Resta al pari di Fetonte
esempio per le bestie, in quest'altura;
ché io, senz'altra mèta
di quella che il destino m'ha assegnato,
cieca e disperata,
scenderò per l'aspra vetta
di quest'alto monte
che sotto il sole increspa la sua fronte.
Male accogli, o Polonia,
uno straniero, se col sangue scrivi
il suo ingresso nella terra tua;
e pena aggiungi a chi giunge appena.
Bene la mia sorte l'attesta:
dove pietà un misero ha trovato?
Entra Clarino, buffo.
CLARINO
Di' piuttosto due miseri:
e non piantarmi in asso nei tuoi lagni;
perché se siamo stati
in due a partire dalla nostra patria
in cerca d'avventure,
e in due che tra disgrazie e follie
qui siamo approdati,
e in due dal monte qui precipitati
— non è giusto ch'io mi dolga
se mi metti nei lai e non nel conto?
ROSAURA
Dai miei lamenti t'ho escluso,
Clarino, per non toglierti il diritto,
piangendo le tue pene,
di trovare da solo il tuo conforto;
perché dà tanta gioia,
a detta d'un filosofo, lagnarsi
che per poterlo fare
s'andrebbe pure a caccia di sventure.
CLARINO
Quel filosofo era
una barba d'imbecille.
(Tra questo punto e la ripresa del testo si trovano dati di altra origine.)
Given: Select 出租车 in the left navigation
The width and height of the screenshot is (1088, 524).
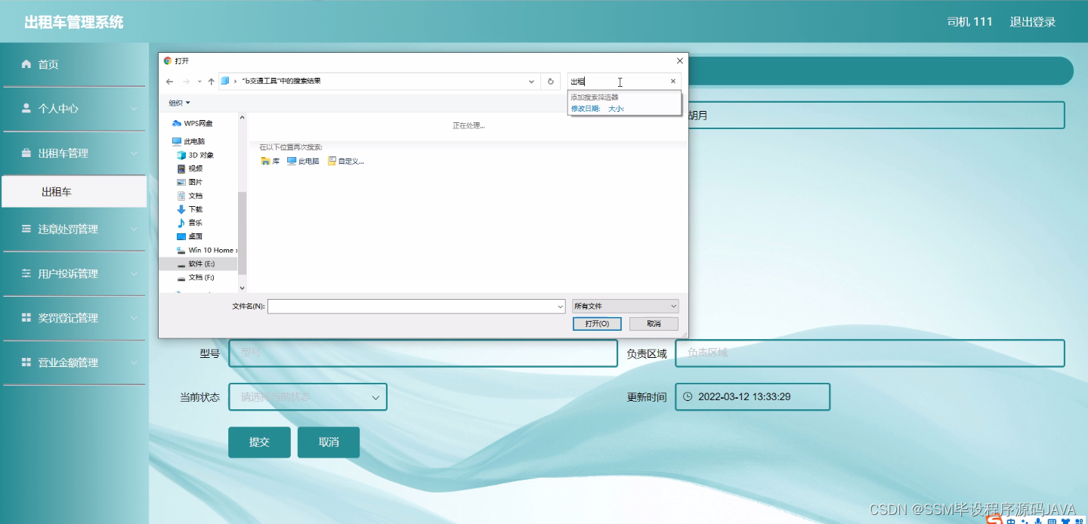Looking at the screenshot, I should (73, 191).
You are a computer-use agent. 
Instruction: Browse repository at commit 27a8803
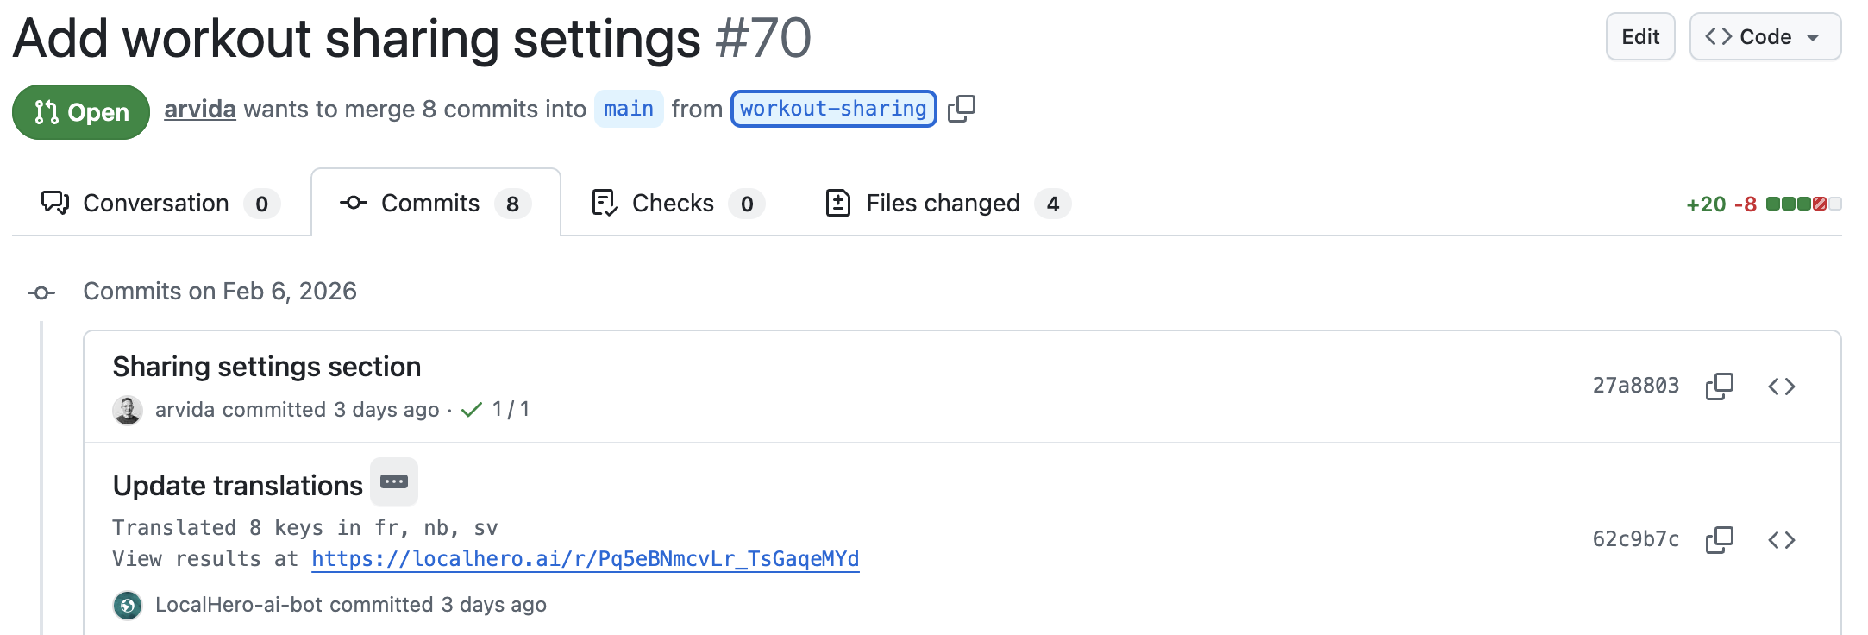click(x=1782, y=387)

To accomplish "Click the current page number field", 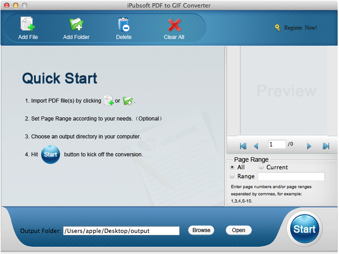I will click(277, 144).
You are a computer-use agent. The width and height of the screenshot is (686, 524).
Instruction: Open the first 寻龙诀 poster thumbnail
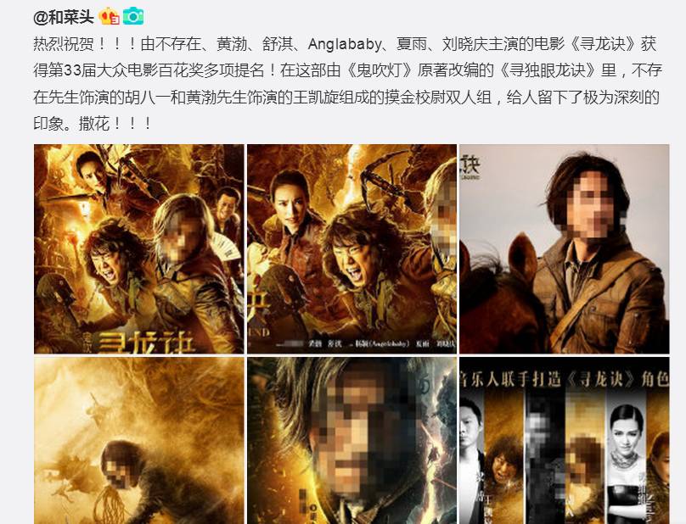point(139,248)
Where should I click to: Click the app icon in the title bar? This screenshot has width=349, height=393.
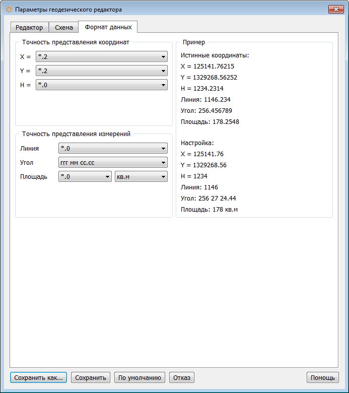point(9,10)
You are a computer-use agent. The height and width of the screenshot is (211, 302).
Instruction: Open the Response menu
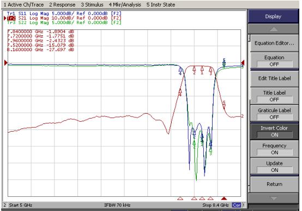pos(62,5)
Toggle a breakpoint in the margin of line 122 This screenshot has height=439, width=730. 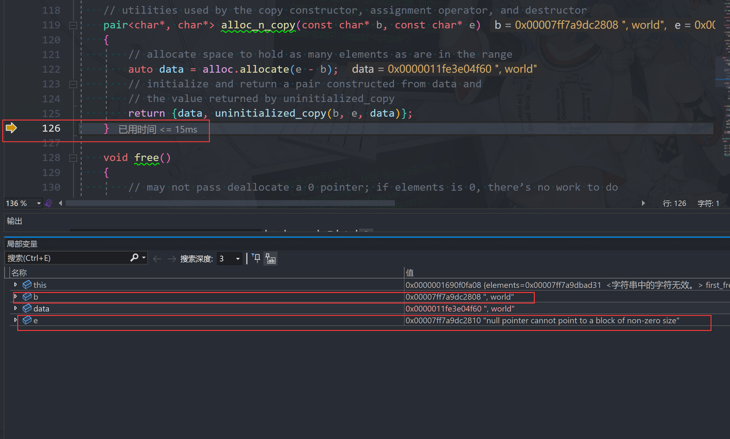click(11, 69)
Che gusto
dargli un sacco di schiaffoni!
E giù un gran pianto per quella lezione.
Ma che faremo, signora,
a piedi, soli e sperduti, e a quest'ora
in un monte spelato
mentre scompare il sole all'orizzonte?
ROSAURA
Chi ha mai veduto tanti strani eventi!
Ma se illusioni della fantasia
non patiscono i miei occhi,
alla ormai trepida luce del giorno
mi pare d'intravedere
un edificio.
CLARINO
O la smania m'inganna,
o ne scorgo anch'io i contorni.
ROSAURA
Rustica sorge tra le nude rocce
così tozza dimora
da poter appena guardare il sole;
e di così grossolana
fattura è il suo tipo di costruzione
che sembra, ai piedi di tanti
picchi e tante creste di questo monte
che al sole attingono luce,
un masso rotolato dalla cima.
CLARINO
Accostiamoci, signora,
che già ci siamo attardati a guardarlo,
mentre è meglio che la gente
che lì dimora generosamente
ci accolga.
ROSAURA
Aperta è la porta
(meglio la chiamerei funerea bocca)
e dal suo fondo oscuro
sorge la notte, che lì si feconda.
Rumore di catene all'interno.
CLARINO
Cosa sento, santo cielo!
ROSAURA
Sono come un blocco di fuoco e gelo.
CLARINO
Mi sa proprio che sono catene.
Mi venga un colpo: qui c'è un galeotto;
la fifa me lo rivela.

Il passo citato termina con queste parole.